**SOURCE PASSAGE**
— Start —
Skip Armstrong stands by a 16-foot-tall door he carved / Photo / Gary Miller, Catholic Sentinel

When worshipers walk through the doors of St. Mary Church in Boise, Idaho, they are joining as allies of Good in a battle with Evil. It’s a reality sustained by art on a grand scale. Skip Armstrong, a wood carver from Sisters, Ore. was commissioned to create new church doors that stand 16 feet tall and 10 feet wide.

 

Carved into the broad-shouldered wood is a swirling scene — metaphor writ large in mahogany. A pregnant Virgin Mary figure stands above, backed by rays of sun as in the image of Our Lady of Guadalupe. Below, a sword-bearing St. Michael takes on a seven-headed dragon that is striking outward in three-dimensional fury.

The scene is based on metaphors found in the Book of Revelation, in which the dragon is knocking stars out of the sky and attacking the virgin queen. It evokes both Latino and Anglo archetypes, which makes sense at a parish that is growing in the way the entire Catholic Church is growing — a mix of cultures.

 

“It’s a multi-ethnic parish, and all the new art that is going to the church has to be art that has to be appreciated by all the different ethnicities in the parish,” Father Thomas Faucher, the pastor, told the Idaho Statesman. “There is a tremendous need for good art in religion. Bad art hurts religion; no art hurts religion. But good art helps people come to an awareness of God.”

 

On the inside of the doors is a Northwest version of Noah’s Ark. Regional animals like elk, deer, coyotes and bighorn sheep emerge from the vessel in a figure-eight symbol of infinity. In a salute to Native American images of creation and life force, the ark rests on the back of a giant sea turtle and at the top of the cascade of animals, an eagle takes flight. These animal images have been Armstrong’s stock-in-trade for decades.
— End —
**WRITTEN REQUEST A**
Decide whether each statement agrees with the passage on the church doors. For each one, answer yes or no and quote the words of the passage that settle it. (i) The doors stand 16 feet tall and 10 feet wide. (ii) St. Michael fights a nine-headed dragon. (iii) Elk and bighorn sheep are among the animals carved on the inside of the doors.
The listing below has no connection to the passage on the church doors.

**MATERIAL SUPPLIED**
— Start —
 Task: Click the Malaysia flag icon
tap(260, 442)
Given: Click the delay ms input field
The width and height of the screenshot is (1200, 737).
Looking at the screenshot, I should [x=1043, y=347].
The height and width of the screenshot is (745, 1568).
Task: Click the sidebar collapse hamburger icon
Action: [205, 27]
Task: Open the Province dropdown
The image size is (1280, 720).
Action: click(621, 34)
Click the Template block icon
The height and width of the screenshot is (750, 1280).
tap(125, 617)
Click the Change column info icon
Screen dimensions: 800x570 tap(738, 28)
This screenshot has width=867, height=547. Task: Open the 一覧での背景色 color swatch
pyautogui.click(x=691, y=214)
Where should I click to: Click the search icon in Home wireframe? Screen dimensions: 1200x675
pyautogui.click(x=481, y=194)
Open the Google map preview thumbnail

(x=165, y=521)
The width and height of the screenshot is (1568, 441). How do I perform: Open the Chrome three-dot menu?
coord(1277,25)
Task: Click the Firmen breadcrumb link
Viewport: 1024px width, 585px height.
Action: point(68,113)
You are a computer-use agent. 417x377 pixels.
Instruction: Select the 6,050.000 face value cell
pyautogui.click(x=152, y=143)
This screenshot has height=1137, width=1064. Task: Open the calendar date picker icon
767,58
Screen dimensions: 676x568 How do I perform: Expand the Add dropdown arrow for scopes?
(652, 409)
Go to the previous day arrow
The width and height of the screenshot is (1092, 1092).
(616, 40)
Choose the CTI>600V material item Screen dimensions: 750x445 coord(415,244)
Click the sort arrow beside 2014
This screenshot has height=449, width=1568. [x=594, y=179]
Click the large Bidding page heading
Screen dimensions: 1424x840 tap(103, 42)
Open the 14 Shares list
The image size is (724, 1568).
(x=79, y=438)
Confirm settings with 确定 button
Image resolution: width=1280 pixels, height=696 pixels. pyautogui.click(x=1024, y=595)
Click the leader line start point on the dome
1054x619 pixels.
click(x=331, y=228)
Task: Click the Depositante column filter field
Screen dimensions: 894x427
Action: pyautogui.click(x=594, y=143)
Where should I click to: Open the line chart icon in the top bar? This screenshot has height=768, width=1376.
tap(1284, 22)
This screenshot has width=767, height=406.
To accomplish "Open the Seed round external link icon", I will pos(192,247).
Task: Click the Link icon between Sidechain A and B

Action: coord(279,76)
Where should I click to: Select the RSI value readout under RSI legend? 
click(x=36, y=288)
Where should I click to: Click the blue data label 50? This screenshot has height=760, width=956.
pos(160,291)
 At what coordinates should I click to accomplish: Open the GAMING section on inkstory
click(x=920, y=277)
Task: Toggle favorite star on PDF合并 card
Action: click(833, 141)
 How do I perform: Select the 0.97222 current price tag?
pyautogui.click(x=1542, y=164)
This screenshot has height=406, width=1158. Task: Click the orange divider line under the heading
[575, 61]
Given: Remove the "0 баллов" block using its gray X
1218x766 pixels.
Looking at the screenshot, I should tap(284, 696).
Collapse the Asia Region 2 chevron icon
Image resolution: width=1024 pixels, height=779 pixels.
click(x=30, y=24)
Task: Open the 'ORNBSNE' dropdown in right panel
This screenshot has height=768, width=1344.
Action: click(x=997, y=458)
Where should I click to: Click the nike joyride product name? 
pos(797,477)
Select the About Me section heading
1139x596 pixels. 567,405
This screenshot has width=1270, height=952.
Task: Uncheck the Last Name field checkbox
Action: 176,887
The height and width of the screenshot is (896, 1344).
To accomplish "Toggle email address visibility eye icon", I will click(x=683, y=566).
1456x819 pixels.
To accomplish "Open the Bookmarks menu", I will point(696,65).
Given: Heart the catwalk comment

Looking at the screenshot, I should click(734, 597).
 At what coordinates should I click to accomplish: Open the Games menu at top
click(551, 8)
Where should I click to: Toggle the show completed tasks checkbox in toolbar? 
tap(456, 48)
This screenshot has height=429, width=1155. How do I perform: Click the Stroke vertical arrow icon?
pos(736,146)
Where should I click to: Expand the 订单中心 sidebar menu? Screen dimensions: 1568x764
— End —
**WRITTEN REQUEST B**
Lay out the lines of the listing as a JSON list of strings, with one string for each line and blank lines left out. Cover only the lines from the first line of the listing through the line that contains "Screen dimensions: 1424x840 tap(103, 42)", inclusive.

**CORRECT ANSWER A**
(i) Yes: "create new church doors that stand 16 feet tall and 10 feet wide"
(ii) No: "a sword-bearing St. Michael takes on a seven-headed dragon"
(iii) Yes: "Regional animals like elk, deer, coyotes and bighorn sheep emerge from the vessel"

**CORRECT ANSWER B**
[
  " Task: Click the Malaysia flag icon",
  "tap(260, 442)",
  "Given: Click the delay ms input field",
  "The width and height of the screenshot is (1200, 737).",
  "Looking at the screenshot, I should [x=1043, y=347].",
  "The height and width of the screenshot is (745, 1568).",
  "Task: Click the sidebar collapse hamburger icon",
  "Action: [205, 27]",
  "Task: Open the Province dropdown",
  "The image size is (1280, 720).",
  "Action: click(621, 34)",
  "Click the Template block icon",
  "The height and width of the screenshot is (750, 1280).",
  "tap(125, 617)",
  "Click the Change column info icon",
  "Screen dimensions: 800x570 tap(738, 28)",
  "This screenshot has width=867, height=547. Task: Open the 一覧での背景色 color swatch",
  "pyautogui.click(x=691, y=214)",
  "Where should I click to: Click the search icon in Home wireframe? Screen dimensions: 1200x675",
  "pyautogui.click(x=481, y=194)",
  "Open the Google map preview thumbnail",
  "(x=165, y=521)",
  "The width and height of the screenshot is (1568, 441). How do I perform: Open the Chrome three-dot menu?",
  "coord(1277,25)",
  "Task: Click the Firmen breadcrumb link",
  "Viewport: 1024px width, 585px height.",
  "Action: point(68,113)",
  "You are a computer-use agent. 417x377 pixels.",
  "Instruction: Select the 6,050.000 face value cell",
  "pyautogui.click(x=152, y=143)",
  "This screenshot has height=1137, width=1064. Task: Open the calendar date picker icon",
  "767,58",
  "Screen dimensions: 676x568 How do I perform: Expand the Add dropdown arrow for scopes?",
  "(652, 409)",
  "Go to the previous day arrow",
  "The width and height of the screenshot is (1092, 1092).",
  "(616, 40)",
  "Choose the CTI>600V material item Screen dimensions: 750x445 coord(415,244)",
  "Click the sort arrow beside 2014",
  "This screenshot has height=449, width=1568. [x=594, y=179]",
  "Click the large Bidding page heading",
  "Screen dimensions: 1424x840 tap(103, 42)"
]